What happens if consumers decide to boycott your brand

More and more consumers only want to support and engage with brands that match their values and beliefs. They have used their buying power to shape actions and influence corporations.

Recently, we have had several large established brands undergo crisis situations, in which customers are boycotting their services or products. The most notorious cases being Netflix and Goya.

What is the best way to go? When faced with a crisis such as these, brands must always revert to their core brand values, and what they stand for. 

This is not the first time Netflix has faced criticism or controversy over the content included on their platform. Just a few years ago, many criticized Netflix for their renowned show 13 Reasons Why claiming they were idolizing suicide. Most recently, they have faced boycotts and criticism for sexualizing young girls in the movie Cuties. 

Since its inception, Netflix has built its platform following the concept of raising awareness for difficult subjects and bringing attention to tough situations. From Making of a Murderer to their many documentaries, they have never shied away from including what many would consider controversial content. Unlike other brands, Netflix has to walk a fine line. If they were to give in to the pressure of the Cuties boycott, they would be setting a dangerous precedent in which they are a prisoner to only including content that suits everyone likes and dislikes. It would be impossible to meet those standards. 

That is why they must remain true to their original values and intent and continue to include content from across the spectrum. While Netflix may lose some fans over their refusal to remove Cuties, they have a loyal following and have remained true to their real purpose and brand.

#### [Stored data]
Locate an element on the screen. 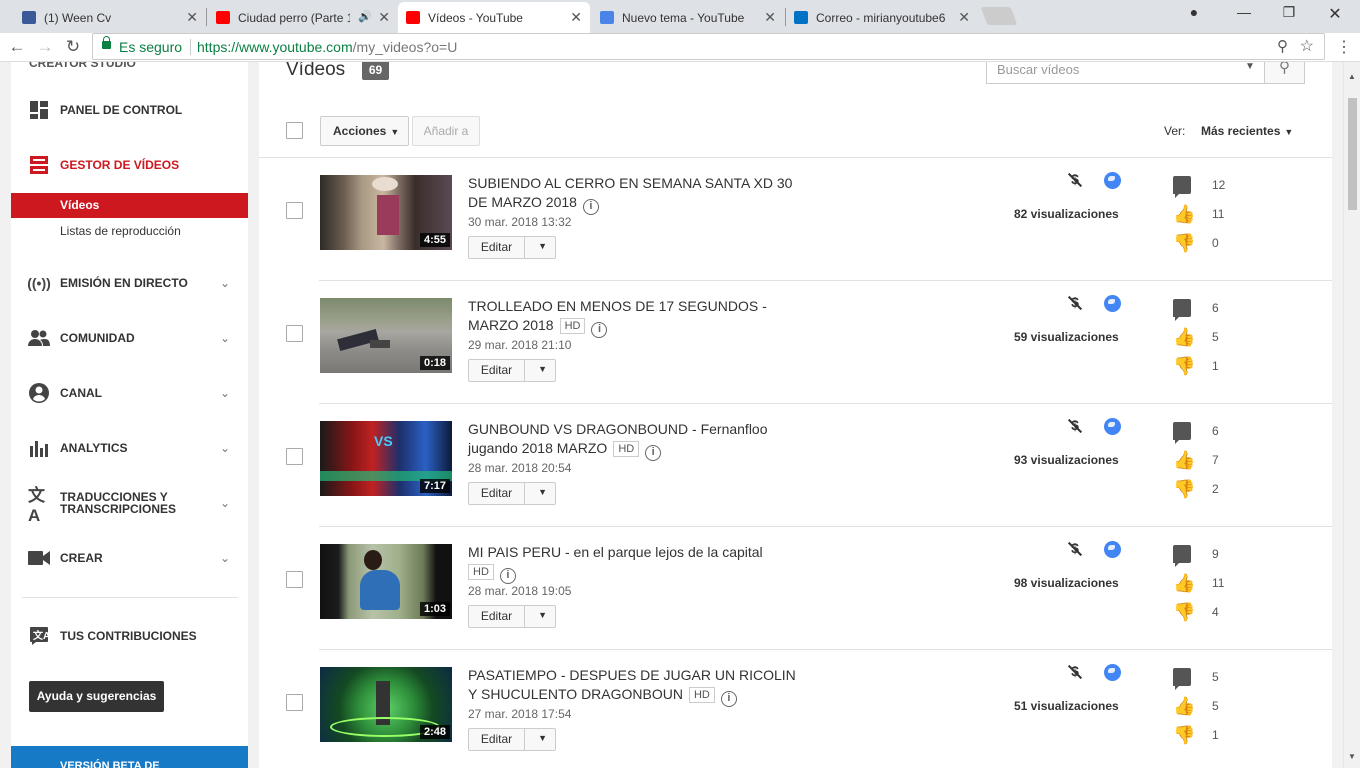  video-thumbnail: 1:03 is located at coordinates (386, 582).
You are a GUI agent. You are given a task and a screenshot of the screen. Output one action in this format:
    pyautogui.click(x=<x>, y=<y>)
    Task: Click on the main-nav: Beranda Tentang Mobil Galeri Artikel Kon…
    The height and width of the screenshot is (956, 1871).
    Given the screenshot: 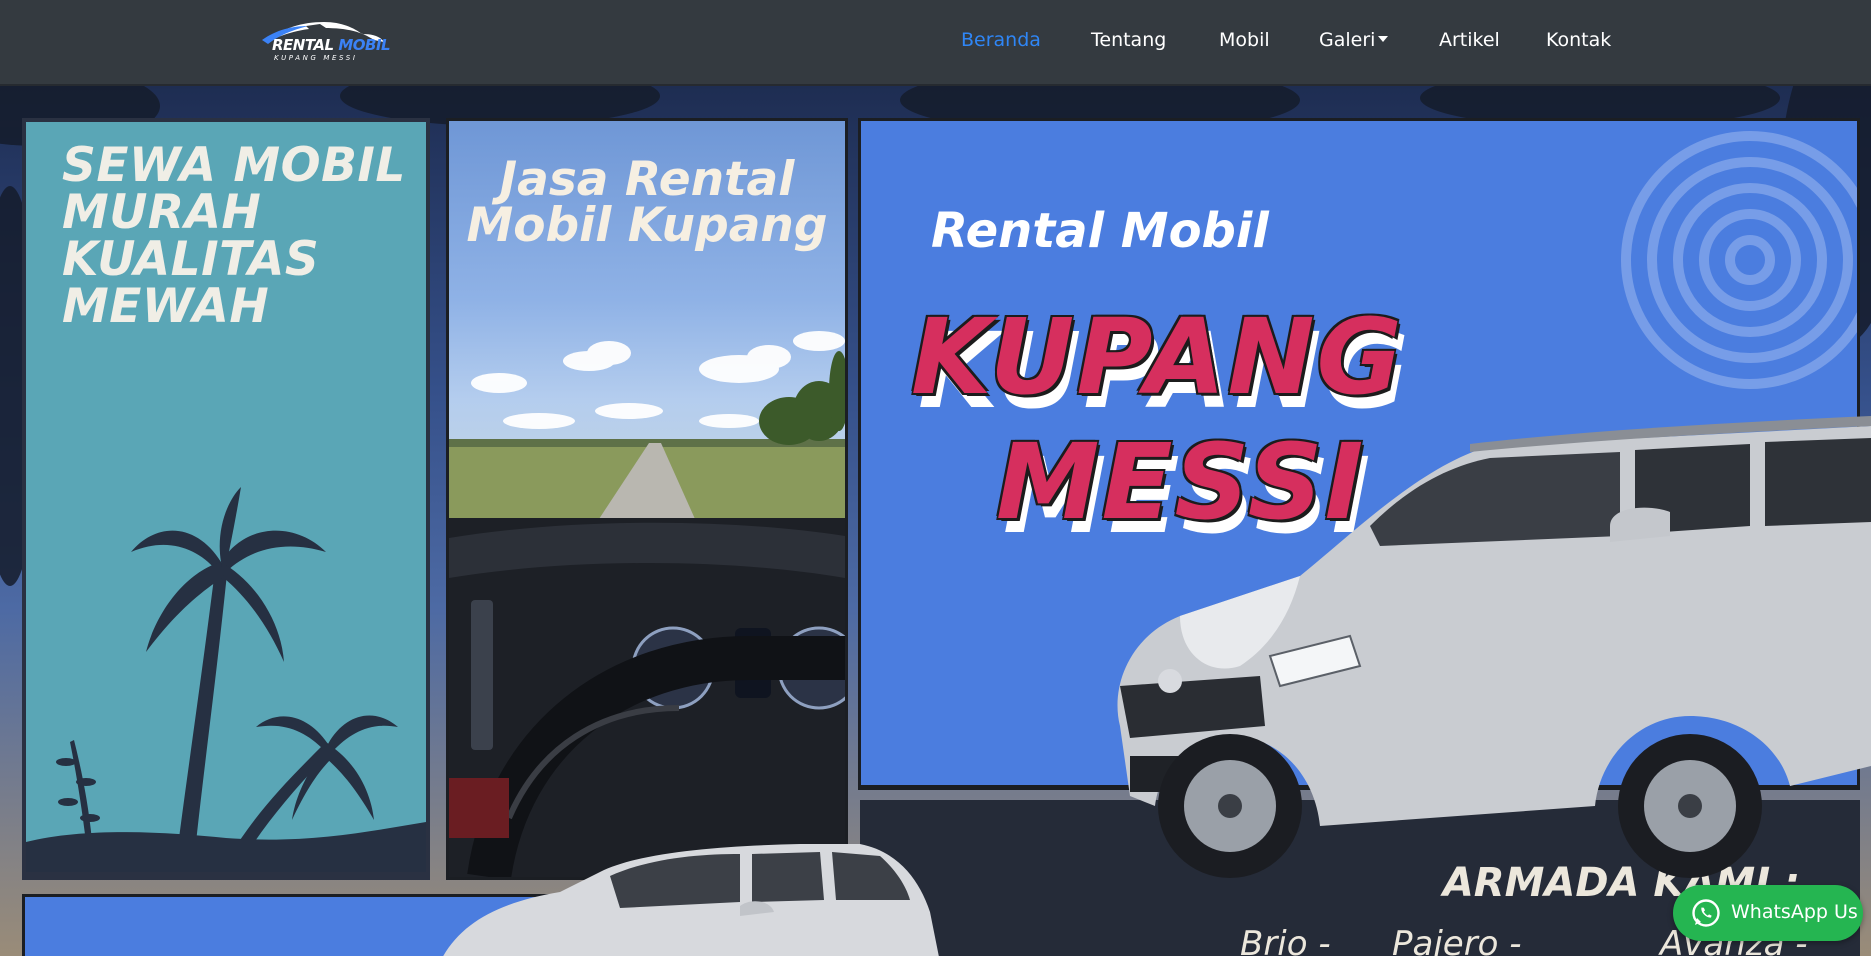 What is the action you would take?
    pyautogui.click(x=936, y=42)
    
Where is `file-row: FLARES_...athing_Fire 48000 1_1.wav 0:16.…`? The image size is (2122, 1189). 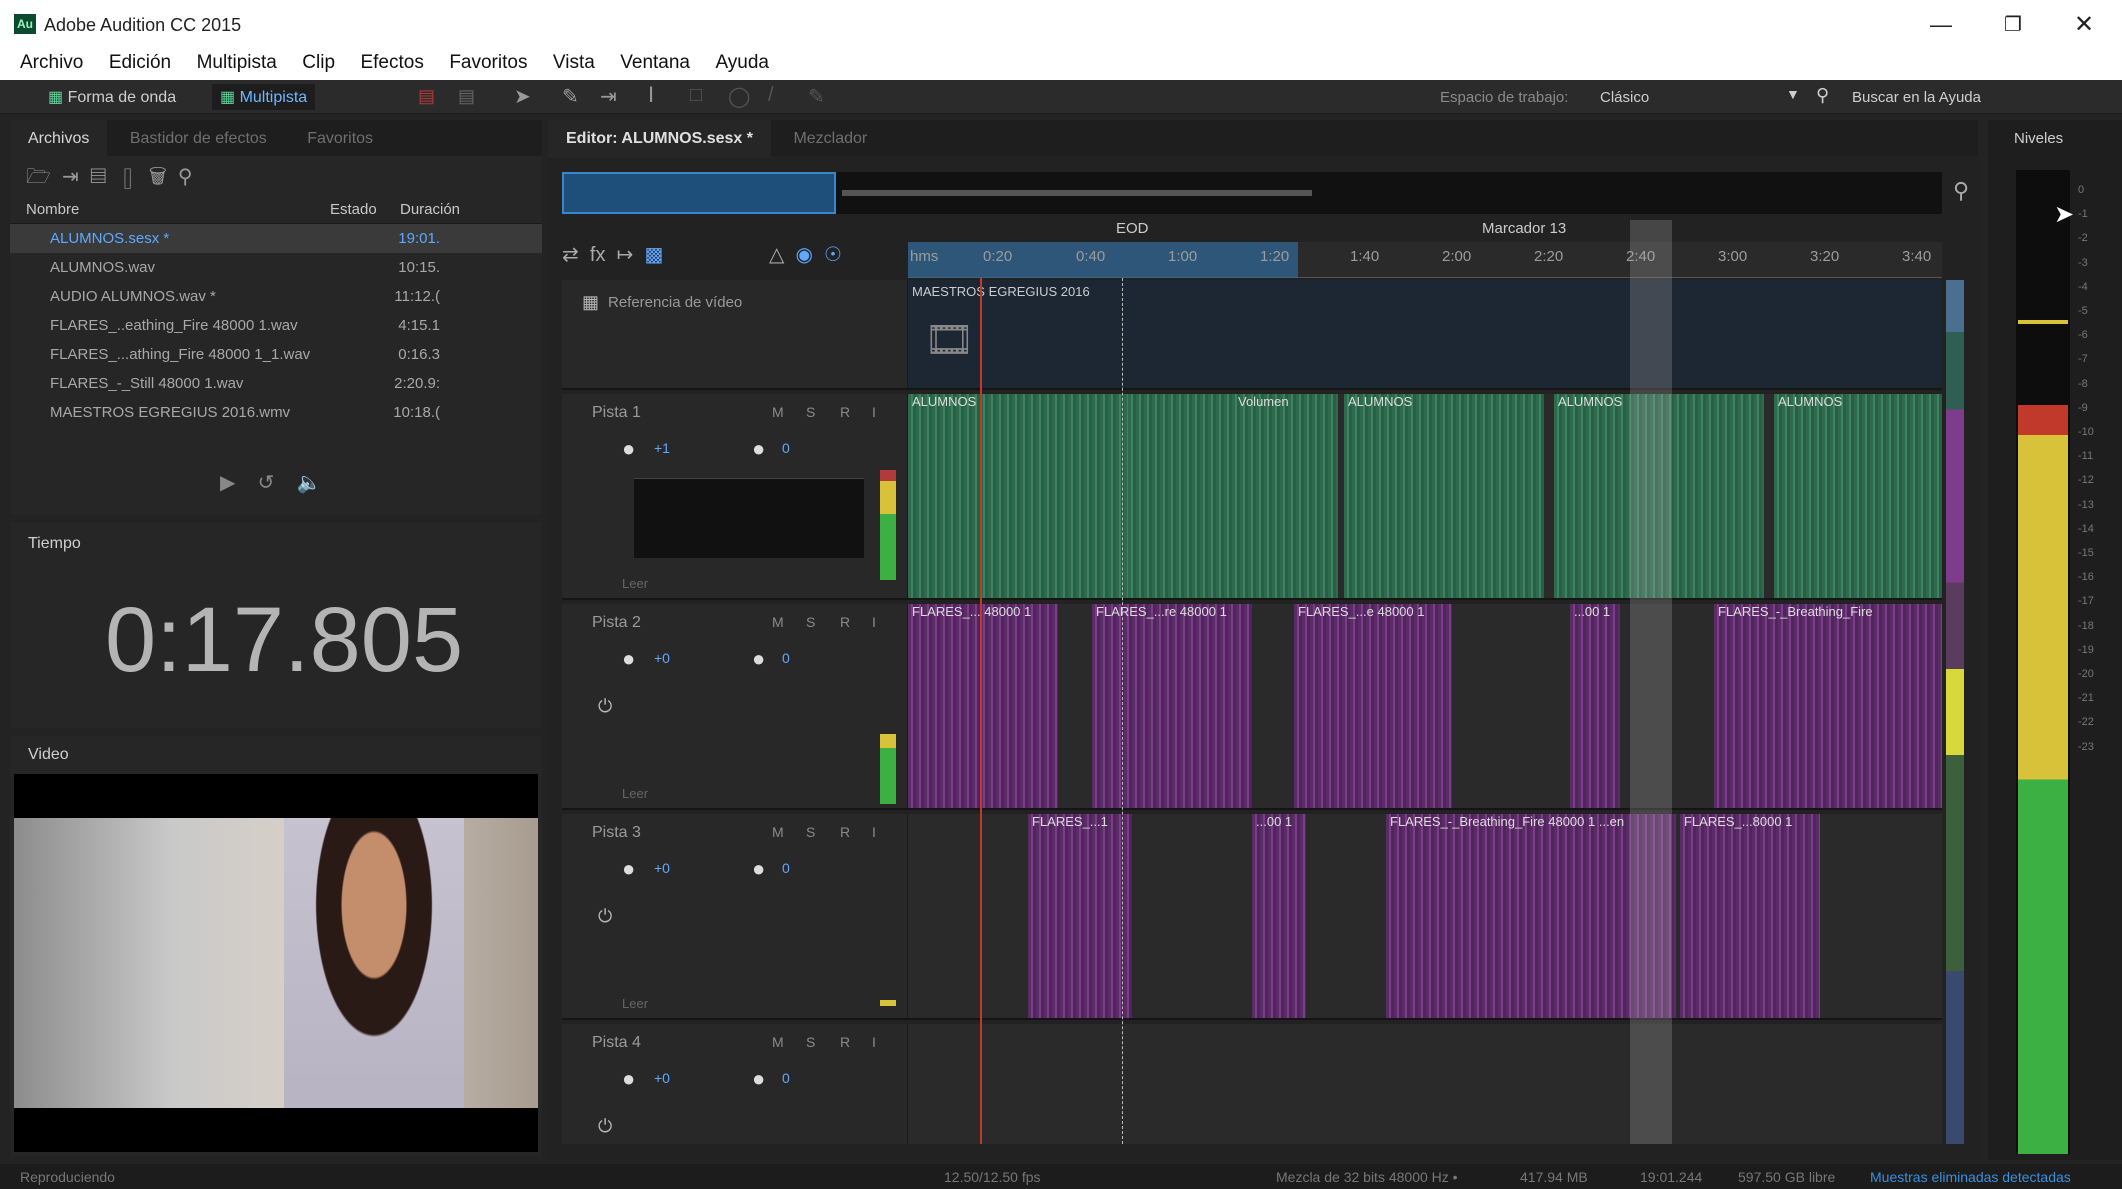 file-row: FLARES_...athing_Fire 48000 1_1.wav 0:16.… is located at coordinates (276, 354).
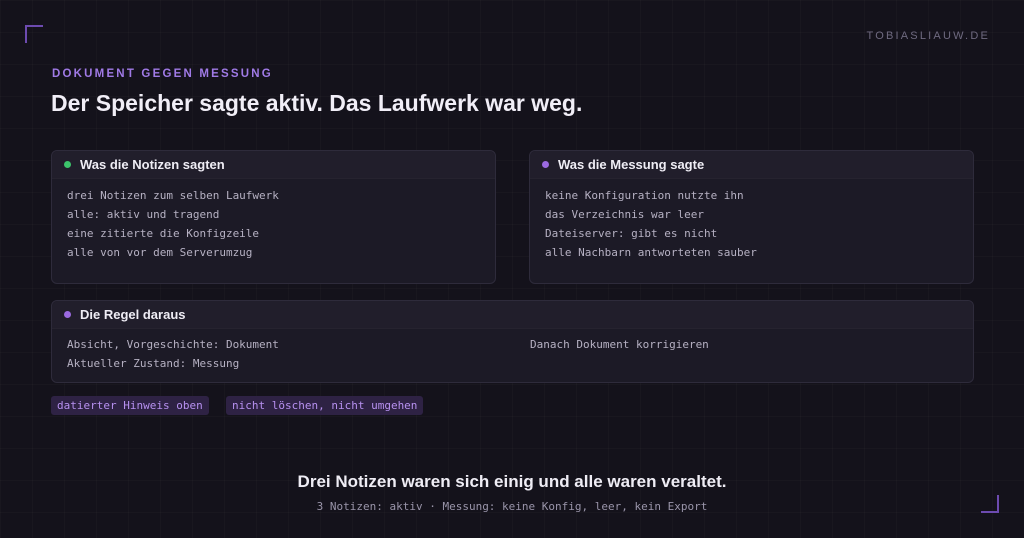  What do you see at coordinates (173, 196) in the screenshot?
I see `list-item: drei Notizen zum selben Laufwerk` at bounding box center [173, 196].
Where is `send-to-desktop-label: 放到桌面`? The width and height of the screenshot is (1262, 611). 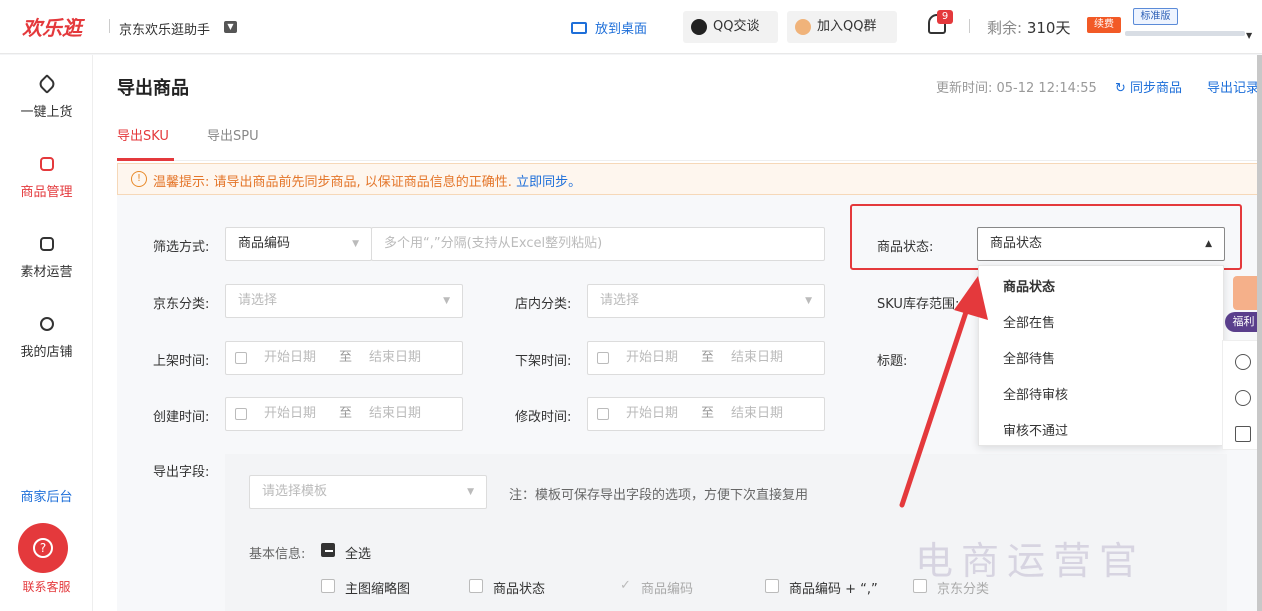 send-to-desktop-label: 放到桌面 is located at coordinates (622, 30).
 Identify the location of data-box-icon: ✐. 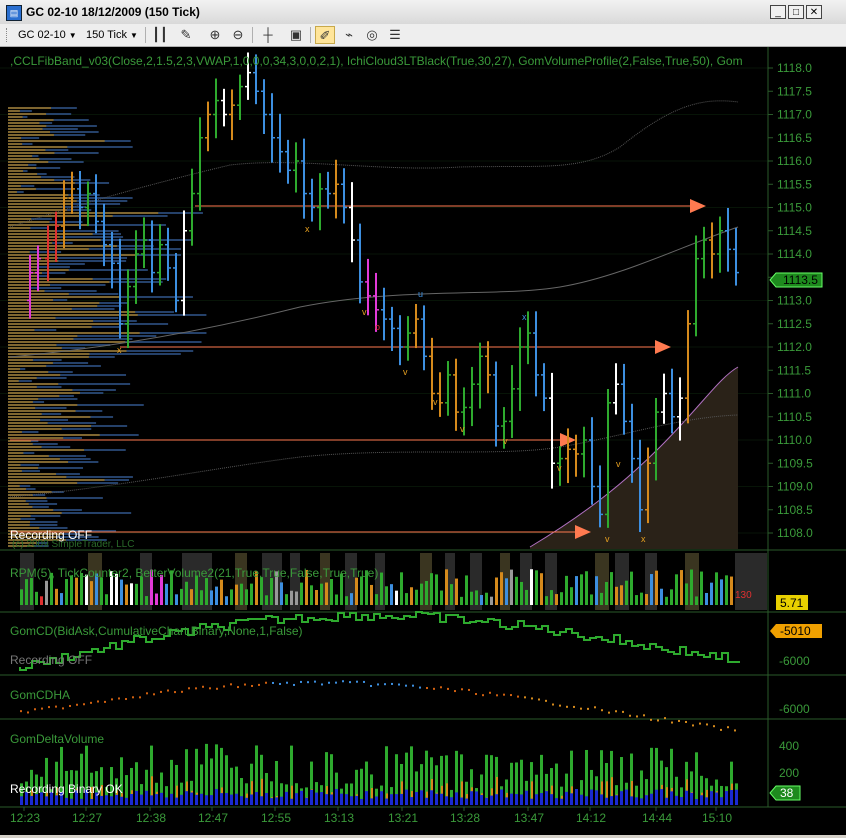
(325, 35).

#### [Description of the task]
Continue the article on consumer boycotts of brands from the point at which it ends. The material is not relevant here and should be set aside.

#### [Output for this task]
Goya, on the other hand, faces a much more challenging situation. The brand has built its following and reputation as a brand that represents, serves, and supports the Hispanic community across the United States. With the comments supporting the Trump Administration from their CEO, they have isolated many Hispanics who feel that this presidency does not appreciate them, their heritage, and he is seeking to diminish their presence and importance. 

Goya, for many Hispanics, no longer aligns with their values nor understands the difficulties they face as immigrants and Latinos in the United States, and therefore will not support or buy their products. Making commentary in support of the Latino community will now seem disingenuous, and a desperate attempt to regain those customers. It remains to be seen if Goya will suffer long-term implications from this crisis, but they are no longer seen as a brand truly representative of Hispanics and their issues. Rebuilding this brand will be a difficult and arduous process.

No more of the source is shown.